SET OF TASKS -
1/ In the passage on Dwight Freeney's years with the Colts, what reason is given for the team's collapse to two wins in 2011? Explain in one to three sentences.
2/ According to the passage on Dwight Freeney's Colts career, how many Pro Bowl selections did he earn from 2003 to 2011?
3/ Carry on the passage about Dwight Freeney's Colts career, picking up right after its final sentence.

TEXT SEGMENT -

The Colts made another Super Bowl run after winning 14 games in the 2009 NFL season. Unfortunately, Indy lost to Drew Brees’s New Orleans Saints in Super Bowl XLIV, 31-17.
Dwight was instrumental in the Colts’ ascent during the Tony Dungy and Jim Caldwell eras.
He earned seven Pro Bowl and three First-Team All-Pro selections from 2003 to 2011. He also earned one Second-Team All-Pro selection during that nine-season time frame.
Freeney, who spent the first 11 of his 16-year pro football career in the Circle City, wanted to retire as a member of the Colts organization.
Indianapolis won just two games—the team’s worst record since its forgettable 1-15 showing in 1991—in Dwight’s tenth year with the team in 2011.
Much of the Colts’ free fall was due to quarterback Peyton Manning’s neck injury which forced him to sit out the entire 2011 NFL season.

LISTED ENTRIES -
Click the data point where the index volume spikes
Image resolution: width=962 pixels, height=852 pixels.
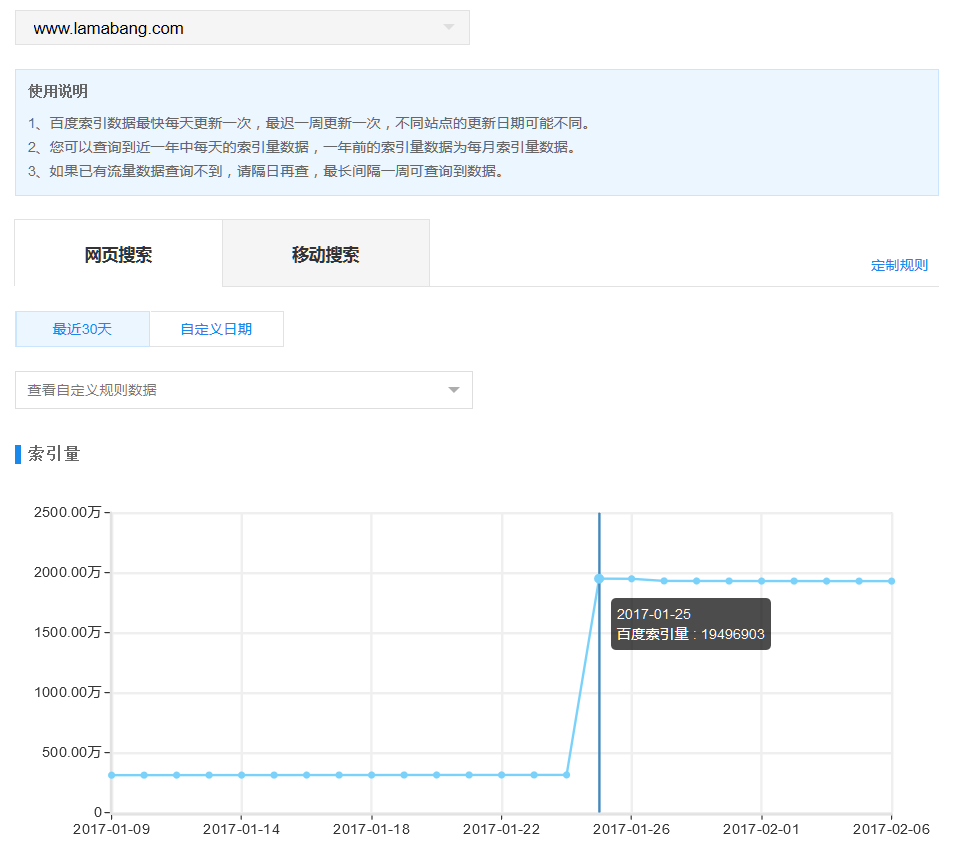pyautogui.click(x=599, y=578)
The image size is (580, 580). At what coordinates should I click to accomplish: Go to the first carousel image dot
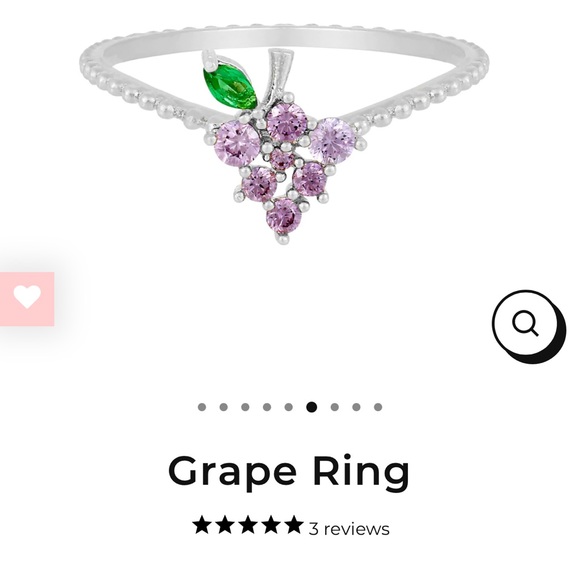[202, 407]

ANSWERS PROVIDED -
1/ Much of the Colts' free fall came from quarterback Peyton Manning's neck injury, which forced him to sit out the entire 2011 NFL season. Without him, Indianapolis won only two games, its worst record since going 1-15 in 1991.

2/ Seven.

3/
To the dismay of Colts fans everywhere, owner Jim Irsay parted ways with Manning at season’s end—a clear indication that Indianapolis was going to make either Andrew Luck or Robert Griffin III the first overall selection of the 2012 NFL Draft.
The Colts eventually drafted Luck, who led them to an 11-5 win-loss record and a postseason berth under first-year head coach Chuck Pagano.
As for Dwight Freeney, Pagano converted him to an outside linebacker for the first time in his 11-year career. Robert Mathis, Freeney’s partner on the defensive line for the past decade, also converted to linebacker in 2012.
Freeney had issues adjusting to his new position. He finished the season with just 5.0 sacks and 12 tackles. Worse, his contract was about to expire at season’s end.
Dwight Freeney's final sack as a member of the #Colts
Happy Birthday @dwightfreeney pic.twitter.com/Embc2h2nas— Collin Telesz (@CT_Colts) February 19, 2018
Pagano, who survived a bout with leukemia in 2012, called Dwight several days before his 33rd birthday in February 2013.
Freeney thought Pagano was going to wish him a happy birthday. It turned out that Chuck was also on the line with Irsay and general manager Ryan Grigson.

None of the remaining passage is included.